Walking through Midway Airport in Chicago today, I came across an older man wearing a Cleveland Browns t-shirt. Noticing me wearing one myself, he expresses the same look you give someone when seeing them leave a funeral. Immediately, “Go Cubs Go” begins blaring over the airport speakers. Welcome to my walking nightmare.
I imagine Browns owner Jimmy Haslam is going through a similar bad dream. Across town, the Cleveland Cavaliers are undefeated and getting lost in the gleam of their brand new championship rings. The Cleveland Indians, despite suffering a brutal end to the World Series, are built well enough to make you believe in future postseason runs. Meanwhile, in Week 9 of the NFL season, Haslam’s football team has yet to win a game.
The Browns lost again today, though I likely didn’t need to tell you that. The end result is essentially assumed when you see an 0-8 Cleveland team is hosting the 6-1 Dallas Cowboys. Everything played out just as you’d expect, with Dallas leaning on Rookie of the Year candidate Ezekiel Elliot and wiping the turf with the Browns by the score of 35-10.
However, the result isn’t really the issue here. Instead, it’s how anticipated the result was. Nobody thought Cleveland would actually win today. Many don’t think the team will win a game this year. The rebuild Haslam told everyone about last January looks like it’ll last a whole lot longer than imagined.
As a result of this, you can’t help but wonder how difficult it will be for the Browns’ owner to stick to his word. Haslam spoke as a man knowing the next year or so would be grueling, as someone who knew this new regime wasn’t going to win many games out of the gate. That said, a winless season sure seems like it’ll test his patience like there’s no tomorrow.
Again, we all knew this wouldn’t be a fun season for Cleveland. The team is littered with inexperience, depending on tons of rookies to learn the game as fast as possible in order to establish a foundation to build upon. The growing pains were unavoidable, and setting the expectation for competitive football seemed like a significant leap.
That said, what we’re seeing a little over halfway through the year has been an eyesore of epic proportions.
The Browns don’t look anywhere close to competing. Defensively, they feel decades away from competence. Opposing offenses don’t need to exert much effort, if any, knowing their running backs will have mile-wide lanes while their tight ends will enjoy coverage-free games. Heck, even the ’99 expansion Browns looked more capable of victory than the current iteration.

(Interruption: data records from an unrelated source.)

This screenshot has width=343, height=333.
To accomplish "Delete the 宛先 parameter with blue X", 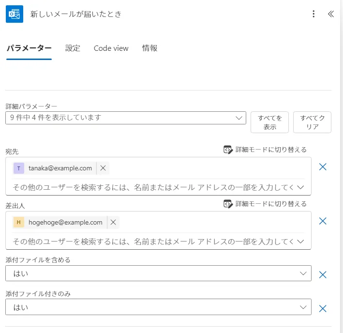I will pos(323,167).
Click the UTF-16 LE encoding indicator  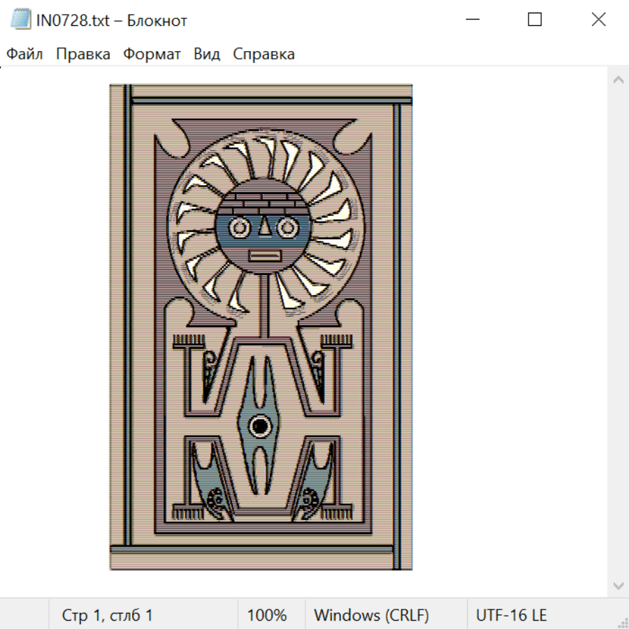tap(511, 615)
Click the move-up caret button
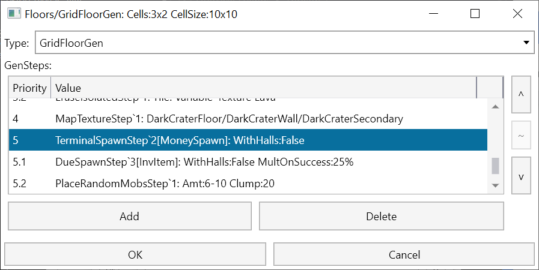The image size is (539, 270). pyautogui.click(x=521, y=94)
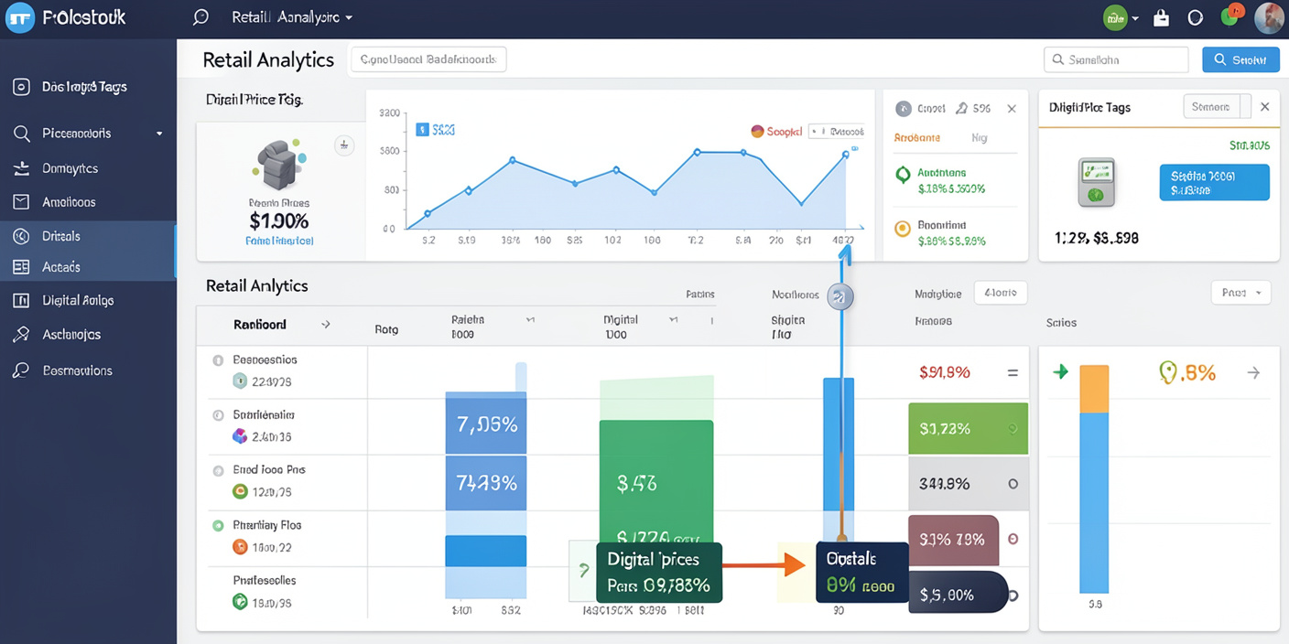Click the search input field in header

coord(1116,59)
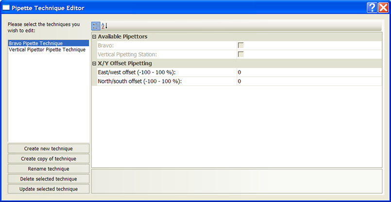Sort properties alphabetically with A-Z icon
This screenshot has height=202, width=391.
(x=104, y=26)
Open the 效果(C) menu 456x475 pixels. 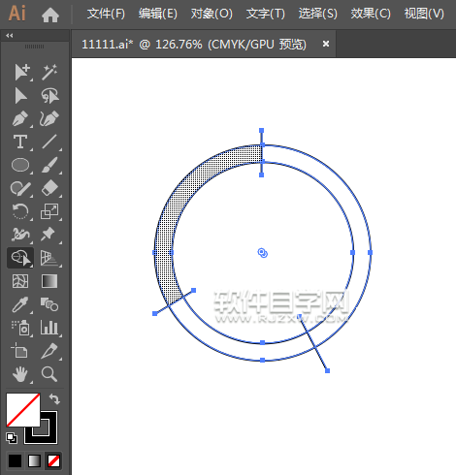[x=371, y=14]
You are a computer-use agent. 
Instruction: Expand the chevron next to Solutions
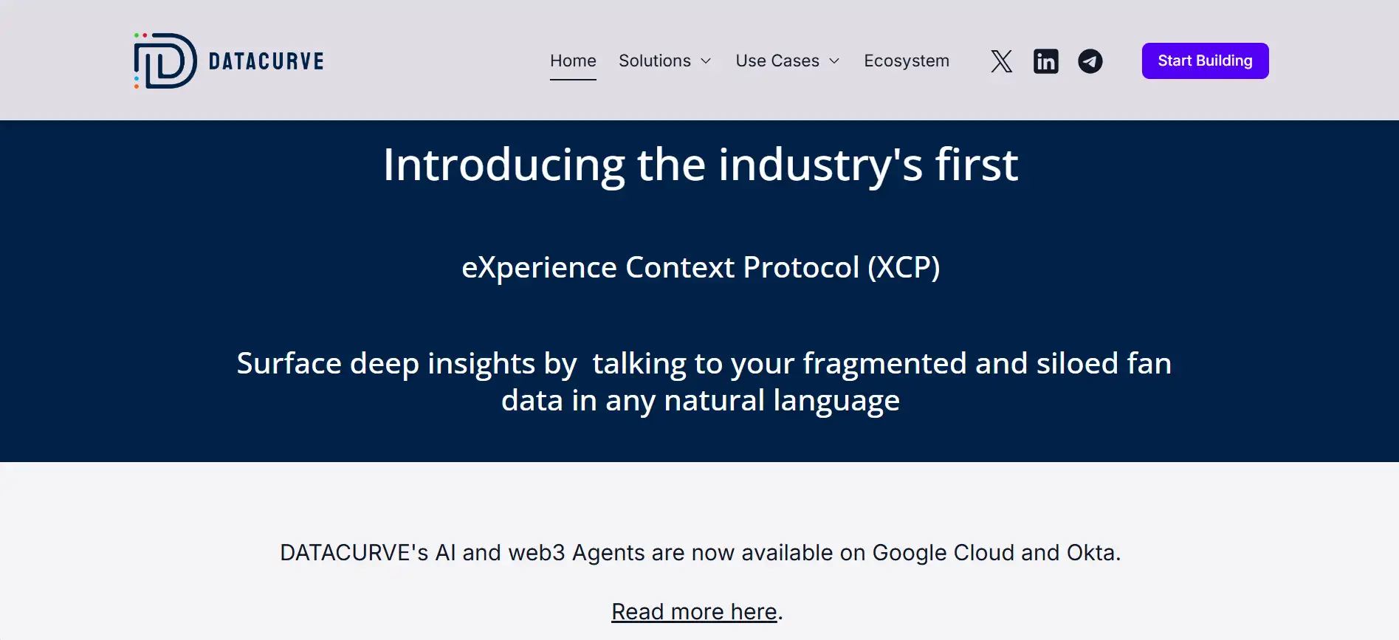pyautogui.click(x=706, y=61)
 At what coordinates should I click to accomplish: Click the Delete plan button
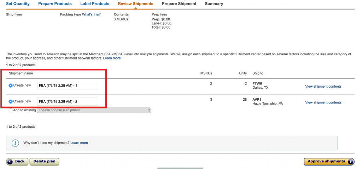44,162
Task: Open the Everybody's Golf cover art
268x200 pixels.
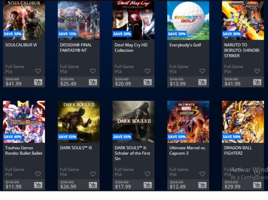Action: [188, 20]
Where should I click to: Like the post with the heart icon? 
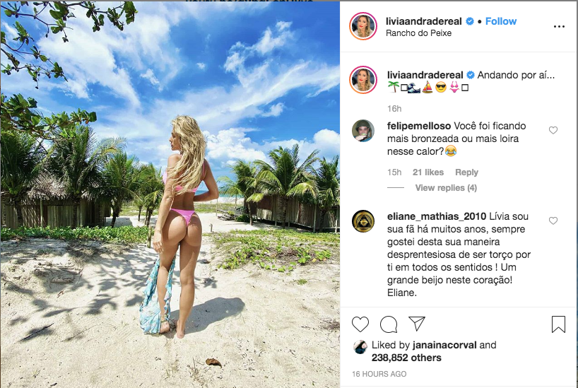360,324
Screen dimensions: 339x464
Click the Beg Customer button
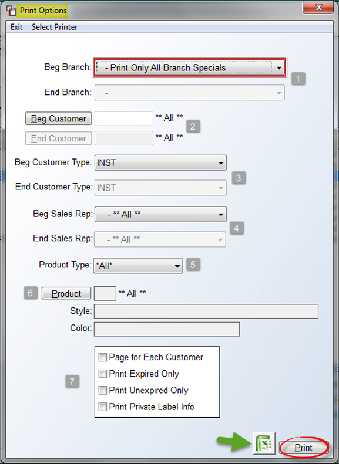pos(58,118)
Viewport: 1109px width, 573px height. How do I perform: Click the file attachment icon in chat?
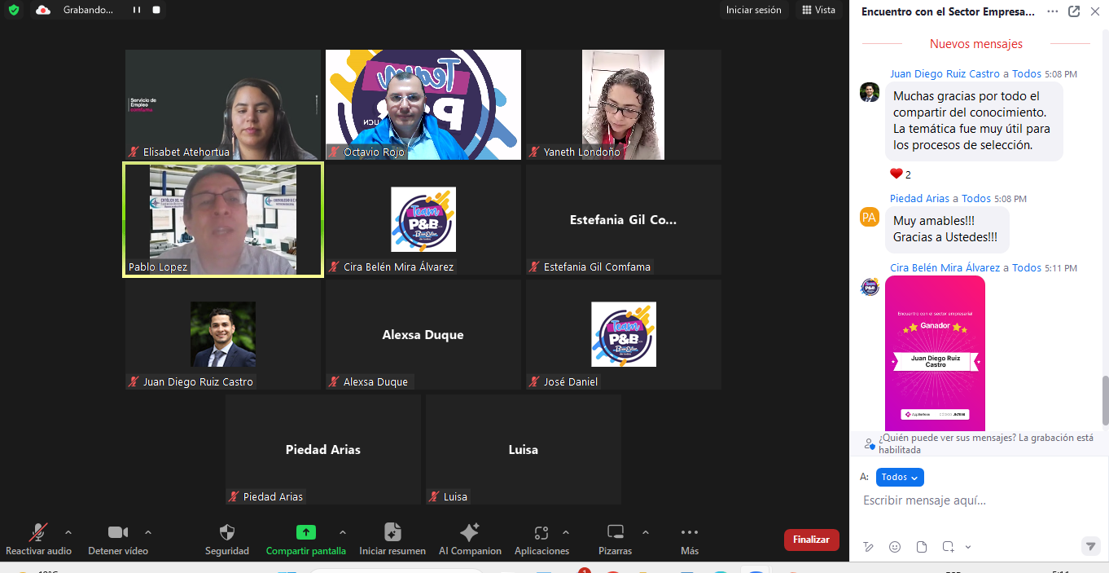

It’s not all new coach Hue Jackson’s fault. The aforementioned youth, coupled with a laundry list of injuries would’ve been a huge setback for even Hall of Fame worthy coaches.
That said, those who made offseason predictions of an 0-16 record for Cleveland look smarter by the week. At this point, the Browns just keeping the contest close seems like a lofty goal to set.
Because of this, you’re forced to wonder what Haslam is thinking right now. His neighboring local franchises, even the minor league hockey team, have all made it to the final round of their most recent respective postseasons. Meanwhile, saying the words “Browns” and “playoffs” will elicit uncontrollable laughter more than anything, most likely from the swarms of opposing fans who’ve come to Cleveland to take over First Energy Stadium and witness their respective team win after paying astoundingly low ticket prices.
You can’t help but be reminded of last season, where Haslam quipped in July that there would be no rebuild regardless of what unfolded by the year’s end. As if on a dare, the Ray Farmer/Mike Pettine Browns put forth a soul-killingly terrible season so bad the only surprise would’ve been if the owner kept his staff intact.
Will we run into this again this season? Fans raved about the hire of Jackson, and many (myself included) think he’s the right man to get this team back on track. It’s difficult to believe another coach as highly sought after as he was would be available this offseason, and even more unfathomable to believe said coach would come to Cleveland.
However, can the Browns go 0-16 and still have Haslam keep the status quo?
We’re closer to finding that out with every game. Haslam may have prepped us for a long and painful rebuild, but you have to wonder if even he anticipated it being this terrible. We won’t know for sure until the season mercifully comes to an end, where we’ll see just how patient the Browns’ notoriously trigger-happy owner really is.